Bug 252981

Summary: panic with ZFS encryption and QAT: VERIFY3(0 == spa_do_crypt_bad(...
Product: Base System Reporter: Alan Somers <asomers>
Component: kernAssignee: freebsd-fs (Nobody) <fs>
Status: In Progress ---    
Severity: Affects Only Me CC: allanjude, asomers, grahamperrin, jhb, jsorocil, markj, mmpestorich
Priority: --- Keywords: crash
Version: CURRENT   
Hardware: Any   
OS: Any   
Attachments:
Description Flags
screenshot of the panic none

Description Alan Somers freebsd_committer freebsd_triage 2021-01-24 17:00:12 UTC
Created attachment 221884 [details]
screenshot of the panic

I tried out the new QAT driver today with ZFS.  I'm using a Atom C2758 CPU with 14.0-CURRENT.  When I tried to create an encrypted file system, the kernel immediately paniced.  Note that the same steps worked just fine without the qat driver loaded.

# kldload qat
# mdctl -a -t malloc -s 1g
# zpool create crypttest /dev/md0
# zpool set feature@encryption=enabled crypttest
# zfs create -o encryption=aes-256-gcm -o keyformat=passphrase crypttest/t
Enter passphrase:
Re-enter passphrase:
Comment 1 Mark Johnston freebsd_committer freebsd_triage 2021-01-25 20:21:56 UTC
This looks like a bug in zfs_crypto_dispatch() which is only tickled when cryptop dispatch is asynchronous (i.e., a hardware driver is handling the request): it needs to set session->fs_done = false earlier.

More generally the code is assuming that only one thread is dispatching crypto requests for a given freebsd_session_t.  From my reading of the code this isn't obviously true: zio_do_crypt_data() uses key->zk_session but there doesn't appear to be any mutual exclusion.  Again this is only a problem with hw crypto.  I think it should be sufficient to make fs_done truly thread local.
Comment 2 Mark Johnston freebsd_committer freebsd_triage 2021-01-25 22:56:21 UTC
(In reply to Mark Johnston from comment #1)
With this fixed I hit the same panic as in the PR title.  QAT has some weird constraints around the AAD length for GCM/CCM; in particular, it must be no more than 240 bytes in length.  This is implemented in the Intel and DPDK QAT drivers as well as ours.

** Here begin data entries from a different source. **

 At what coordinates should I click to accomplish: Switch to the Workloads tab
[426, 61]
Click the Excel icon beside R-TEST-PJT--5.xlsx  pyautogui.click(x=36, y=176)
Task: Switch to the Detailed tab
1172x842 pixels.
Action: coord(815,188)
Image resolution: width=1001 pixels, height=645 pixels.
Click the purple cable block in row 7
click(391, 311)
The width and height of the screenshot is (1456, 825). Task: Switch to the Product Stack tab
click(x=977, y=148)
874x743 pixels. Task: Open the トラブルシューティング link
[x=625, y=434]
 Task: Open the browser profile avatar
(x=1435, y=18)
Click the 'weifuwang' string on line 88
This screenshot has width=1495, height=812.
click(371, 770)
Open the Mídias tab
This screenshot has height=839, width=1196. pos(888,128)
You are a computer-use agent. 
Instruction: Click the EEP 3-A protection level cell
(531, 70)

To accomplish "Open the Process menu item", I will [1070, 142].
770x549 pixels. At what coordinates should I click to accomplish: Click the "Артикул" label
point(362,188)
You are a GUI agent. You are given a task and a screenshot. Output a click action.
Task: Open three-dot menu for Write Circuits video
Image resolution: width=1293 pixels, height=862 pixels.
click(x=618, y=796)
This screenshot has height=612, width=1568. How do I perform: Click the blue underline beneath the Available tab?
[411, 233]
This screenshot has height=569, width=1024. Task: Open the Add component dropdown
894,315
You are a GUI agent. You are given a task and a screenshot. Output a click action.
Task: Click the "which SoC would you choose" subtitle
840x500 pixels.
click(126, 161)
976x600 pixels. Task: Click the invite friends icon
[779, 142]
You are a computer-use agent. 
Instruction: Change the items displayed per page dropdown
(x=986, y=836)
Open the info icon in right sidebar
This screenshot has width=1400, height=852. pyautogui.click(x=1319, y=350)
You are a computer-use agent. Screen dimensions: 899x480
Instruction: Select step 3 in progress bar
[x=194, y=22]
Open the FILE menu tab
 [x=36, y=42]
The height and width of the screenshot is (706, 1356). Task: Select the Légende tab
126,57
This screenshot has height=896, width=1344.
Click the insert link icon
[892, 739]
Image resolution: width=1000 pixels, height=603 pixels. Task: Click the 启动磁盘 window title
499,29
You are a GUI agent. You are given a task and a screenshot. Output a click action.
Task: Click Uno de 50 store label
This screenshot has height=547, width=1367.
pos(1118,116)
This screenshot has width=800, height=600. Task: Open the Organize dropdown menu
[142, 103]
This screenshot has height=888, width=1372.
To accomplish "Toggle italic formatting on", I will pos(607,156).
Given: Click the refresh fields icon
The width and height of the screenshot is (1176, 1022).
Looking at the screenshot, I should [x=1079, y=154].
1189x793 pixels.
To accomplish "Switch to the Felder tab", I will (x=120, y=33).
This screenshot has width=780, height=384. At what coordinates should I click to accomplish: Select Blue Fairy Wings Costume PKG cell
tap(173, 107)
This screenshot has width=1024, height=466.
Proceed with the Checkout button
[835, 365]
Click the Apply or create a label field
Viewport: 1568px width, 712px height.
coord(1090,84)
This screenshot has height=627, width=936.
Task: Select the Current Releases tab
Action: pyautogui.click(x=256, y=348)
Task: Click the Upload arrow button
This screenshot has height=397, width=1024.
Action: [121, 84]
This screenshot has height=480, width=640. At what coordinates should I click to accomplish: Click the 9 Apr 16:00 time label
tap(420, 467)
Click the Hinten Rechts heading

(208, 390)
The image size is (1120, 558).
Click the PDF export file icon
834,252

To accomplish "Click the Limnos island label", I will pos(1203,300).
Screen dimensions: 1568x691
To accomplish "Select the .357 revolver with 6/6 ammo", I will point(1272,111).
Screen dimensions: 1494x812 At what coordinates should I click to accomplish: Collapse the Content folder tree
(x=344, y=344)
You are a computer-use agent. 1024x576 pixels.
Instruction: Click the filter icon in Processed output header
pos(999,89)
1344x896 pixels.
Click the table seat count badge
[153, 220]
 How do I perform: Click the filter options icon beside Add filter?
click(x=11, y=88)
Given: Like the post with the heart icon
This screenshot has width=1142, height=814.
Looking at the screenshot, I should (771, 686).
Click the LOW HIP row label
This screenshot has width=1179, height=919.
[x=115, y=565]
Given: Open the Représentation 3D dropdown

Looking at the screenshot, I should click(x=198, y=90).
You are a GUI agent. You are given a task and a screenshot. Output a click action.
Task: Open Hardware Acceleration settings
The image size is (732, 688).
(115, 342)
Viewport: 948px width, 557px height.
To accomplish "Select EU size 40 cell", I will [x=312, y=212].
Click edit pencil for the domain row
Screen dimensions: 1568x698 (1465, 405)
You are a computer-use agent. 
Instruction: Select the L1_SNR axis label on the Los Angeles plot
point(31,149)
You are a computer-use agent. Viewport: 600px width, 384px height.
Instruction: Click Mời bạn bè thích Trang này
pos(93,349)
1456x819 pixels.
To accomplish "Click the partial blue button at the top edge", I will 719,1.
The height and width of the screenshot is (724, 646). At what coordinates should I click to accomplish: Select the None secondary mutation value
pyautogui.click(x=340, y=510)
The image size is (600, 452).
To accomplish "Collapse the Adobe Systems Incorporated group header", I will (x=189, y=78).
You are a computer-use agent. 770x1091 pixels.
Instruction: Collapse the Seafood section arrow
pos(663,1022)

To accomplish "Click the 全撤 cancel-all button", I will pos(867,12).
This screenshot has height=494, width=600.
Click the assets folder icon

ZFS is submitting GCM encryption requests with a large AAD (I think when encrypting a block of dnodes?) and hitting the check in qat_process(), and it can't tolerate the error.  Weirdly, the ZFS QAT stub for Linux has no check for this case, but it also only uses QAT for data blocks, which I believe have no AAD.  See qat_crypt_use_accel().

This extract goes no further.